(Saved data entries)
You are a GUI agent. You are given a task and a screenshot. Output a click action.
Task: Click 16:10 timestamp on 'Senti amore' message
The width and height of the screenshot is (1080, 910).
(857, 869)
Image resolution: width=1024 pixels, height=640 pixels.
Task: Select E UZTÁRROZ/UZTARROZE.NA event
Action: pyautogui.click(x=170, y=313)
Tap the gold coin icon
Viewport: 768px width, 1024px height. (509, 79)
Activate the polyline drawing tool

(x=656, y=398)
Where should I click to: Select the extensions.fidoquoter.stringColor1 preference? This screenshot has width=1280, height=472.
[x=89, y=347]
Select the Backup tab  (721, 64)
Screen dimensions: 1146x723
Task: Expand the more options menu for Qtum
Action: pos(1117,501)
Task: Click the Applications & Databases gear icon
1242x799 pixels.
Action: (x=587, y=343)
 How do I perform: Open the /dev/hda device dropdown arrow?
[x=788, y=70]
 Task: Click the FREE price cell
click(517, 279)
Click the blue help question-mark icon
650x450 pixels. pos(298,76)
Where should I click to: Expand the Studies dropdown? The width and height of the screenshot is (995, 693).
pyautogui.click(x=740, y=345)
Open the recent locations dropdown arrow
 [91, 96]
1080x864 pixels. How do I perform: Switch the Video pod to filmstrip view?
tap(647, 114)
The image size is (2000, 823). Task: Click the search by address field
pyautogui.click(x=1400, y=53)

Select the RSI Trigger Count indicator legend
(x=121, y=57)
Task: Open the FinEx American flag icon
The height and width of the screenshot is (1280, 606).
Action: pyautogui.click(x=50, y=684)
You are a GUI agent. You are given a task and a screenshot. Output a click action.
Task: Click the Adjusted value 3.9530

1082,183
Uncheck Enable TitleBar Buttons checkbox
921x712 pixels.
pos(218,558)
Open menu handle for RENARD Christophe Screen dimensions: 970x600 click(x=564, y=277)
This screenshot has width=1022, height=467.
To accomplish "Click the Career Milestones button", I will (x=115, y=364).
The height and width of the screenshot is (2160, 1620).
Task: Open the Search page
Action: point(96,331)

#### Assignment
The full set of records above is to be printed exactly as it appears.

#### Task solution
You are a GUI agent. You are given a task and a screenshot. Output a click action.
Task: Click 16:10 timestamp on 'Senti amore' message
The width and height of the screenshot is (1080, 910).
(857, 869)
Image resolution: width=1024 pixels, height=640 pixels.
Task: Select E UZTÁRROZ/UZTARROZE.NA event
Action: pyautogui.click(x=170, y=313)
Tap the gold coin icon
Viewport: 768px width, 1024px height. (509, 79)
Activate the polyline drawing tool

(x=656, y=398)
Where should I click to: Select the extensions.fidoquoter.stringColor1 preference? This screenshot has width=1280, height=472.
[x=89, y=347]
Select the Backup tab  (721, 64)
Screen dimensions: 1146x723
Task: Expand the more options menu for Qtum
Action: pos(1117,501)
Task: Click the Applications & Databases gear icon
1242x799 pixels.
Action: (x=587, y=343)
 How do I perform: Open the /dev/hda device dropdown arrow?
[x=788, y=70]
 Task: Click the FREE price cell
click(517, 279)
Click the blue help question-mark icon
650x450 pixels. pos(298,76)
Where should I click to: Expand the Studies dropdown? The width and height of the screenshot is (995, 693).
pyautogui.click(x=740, y=345)
Open the recent locations dropdown arrow
 [91, 96]
1080x864 pixels. How do I perform: Switch the Video pod to filmstrip view?
tap(647, 114)
The image size is (2000, 823). Task: Click the search by address field
pyautogui.click(x=1400, y=53)

Select the RSI Trigger Count indicator legend
(x=121, y=57)
Task: Open the FinEx American flag icon
The height and width of the screenshot is (1280, 606).
Action: pyautogui.click(x=50, y=684)
You are a GUI agent. You are given a task and a screenshot. Output a click action.
Task: Click the Adjusted value 3.9530

1082,183
Uncheck Enable TitleBar Buttons checkbox
921x712 pixels.
pos(218,558)
Open menu handle for RENARD Christophe Screen dimensions: 970x600 click(x=564, y=277)
This screenshot has width=1022, height=467.
To accomplish "Click the Career Milestones button", I will (x=115, y=364).
The height and width of the screenshot is (2160, 1620).
Task: Open the Search page
Action: point(96,331)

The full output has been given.